Subprojects | Art Research & Public Relations
Migrating Spaces and Tourism
The project “Migrating Spaces and Tourism” explores spatial references and relationships arising from overlaps between the social phenomena of migration and tourism. The cultural practices and spatial logics characterising these fields are correlated with the re-figuration of the social order through processes of ‘spacing’ and perception-related acts of synthesising involved (see Löw 2001). The study is based on the assumption that the phenomena of migration and tourism show structural similarities as both are based on flows and activities of movement, forming a “continuum of mobility” (Buckow 2013, 53), whose poles represent internal and external causalities setting up the process of circulation. Imaginations of spaces, which give rise to migration and tourism, might be defined as being the driving force of re-figuration processes (see Holert/Terkessidis 2006).
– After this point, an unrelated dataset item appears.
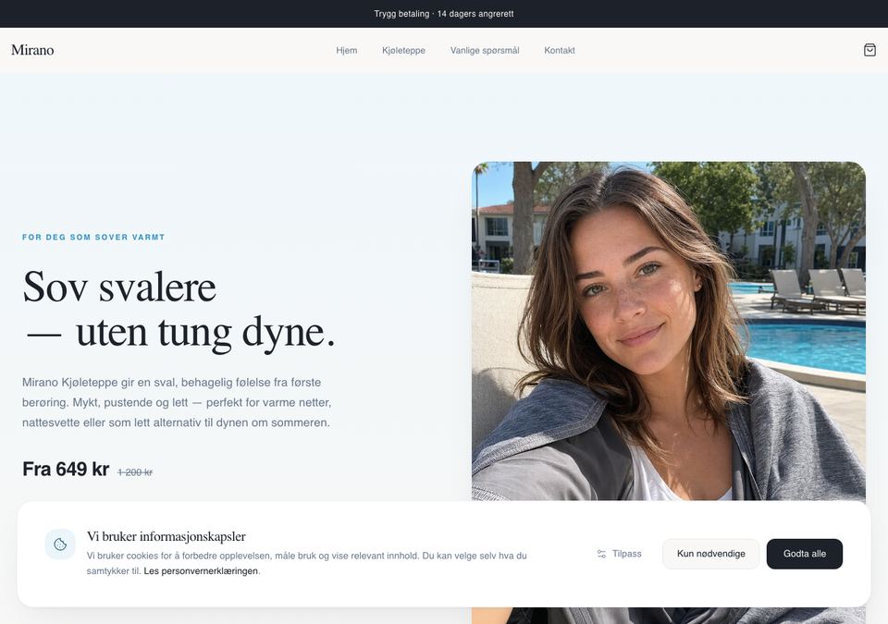Image resolution: width=888 pixels, height=624 pixels.
Task: Click the crossed-out 1 200 kr price
Action: 135,472
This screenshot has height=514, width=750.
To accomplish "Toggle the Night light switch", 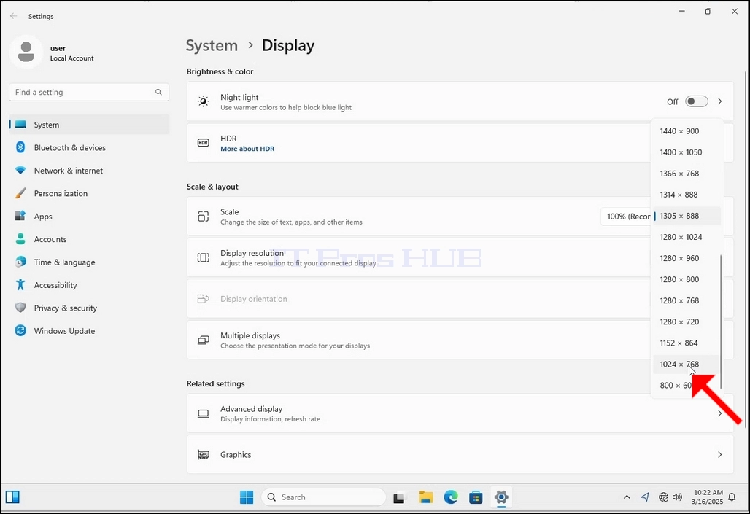I will [697, 101].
The key question of the project is the following: How is the re-figuration of spaces reflected and verifiable on an artistic, i.e. visual, pictorial plane? Key aspects of re-figuration defined by the CRC such as mediatisation, polycontexturalisation and translocalisation are analysed in three case studies in a combination of scientific and artistic research methods. The Vietnamese wholesale trade centre Dong Xuan Center in Berlin’s Lichtenberg borough, the German village Dogil Maeul in South Korea and the theme park Windows of the World in South China’s special economic zone Shenzhen all represent places oscillating between the poles of migration of culturally coded contexts on the one hand, and touristic practices on the other. Techniques in visual fieldwork, artistic survey and videography developed and effectively employed in earlier art and research projects will be used in combination with established methods of qualitative social research. A complementary scientific study of the artistic approach used in the project will analyse the broader applicability of artistic methods in research contexts. The results of our scientific-artistic inquiry may be experienced and evaluated in a multi-channel video walk-in installation.
The project takes a rather independent approach to research in so far as it reflects the constitution of spaces specified in the CRC’s various other projects using artistic methods and media. Presenting the results in a public exhibition (planned for September 2020 at Berlin’s Haus der Kulturen der Welt) will make sure that the research findings are accessible not only to specialists but also to a wider national and international public.